* EXERCISE AIM: Scan the entries below, and for each line that includes the word "computer", make a copy.

[Collected data]
■ ■ ■ ■ ■

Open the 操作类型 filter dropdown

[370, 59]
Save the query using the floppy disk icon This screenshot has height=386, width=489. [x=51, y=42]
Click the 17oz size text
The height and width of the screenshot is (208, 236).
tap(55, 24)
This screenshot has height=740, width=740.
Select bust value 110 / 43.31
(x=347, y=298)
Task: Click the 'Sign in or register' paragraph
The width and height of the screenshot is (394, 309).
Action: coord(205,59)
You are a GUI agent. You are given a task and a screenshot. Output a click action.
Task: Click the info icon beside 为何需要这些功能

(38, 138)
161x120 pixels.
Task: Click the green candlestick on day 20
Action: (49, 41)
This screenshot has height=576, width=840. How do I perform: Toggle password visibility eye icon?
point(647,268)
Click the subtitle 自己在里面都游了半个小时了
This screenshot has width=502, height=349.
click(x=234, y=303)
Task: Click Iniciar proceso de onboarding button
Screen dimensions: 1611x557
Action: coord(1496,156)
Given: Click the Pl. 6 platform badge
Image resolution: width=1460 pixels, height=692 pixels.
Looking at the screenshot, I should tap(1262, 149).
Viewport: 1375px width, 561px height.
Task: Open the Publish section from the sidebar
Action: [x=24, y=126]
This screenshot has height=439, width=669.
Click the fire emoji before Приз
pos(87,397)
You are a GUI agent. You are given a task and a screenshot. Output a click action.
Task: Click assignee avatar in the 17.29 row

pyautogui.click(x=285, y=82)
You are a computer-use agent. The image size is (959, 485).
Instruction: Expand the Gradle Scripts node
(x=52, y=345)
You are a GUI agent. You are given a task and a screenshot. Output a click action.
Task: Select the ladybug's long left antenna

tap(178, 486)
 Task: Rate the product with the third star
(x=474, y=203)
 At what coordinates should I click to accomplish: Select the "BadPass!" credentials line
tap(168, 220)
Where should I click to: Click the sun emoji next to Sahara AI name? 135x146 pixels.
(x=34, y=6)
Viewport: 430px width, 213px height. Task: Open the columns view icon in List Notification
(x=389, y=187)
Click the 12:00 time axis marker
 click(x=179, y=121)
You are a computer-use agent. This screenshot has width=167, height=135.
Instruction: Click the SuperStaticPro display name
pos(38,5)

■ ■ ■ ■ ■

* WRITTEN RESPONSE:
You are a computer-use agent. The image size is (959, 485).
You are a computer-use agent. This screenshot has width=167, height=135.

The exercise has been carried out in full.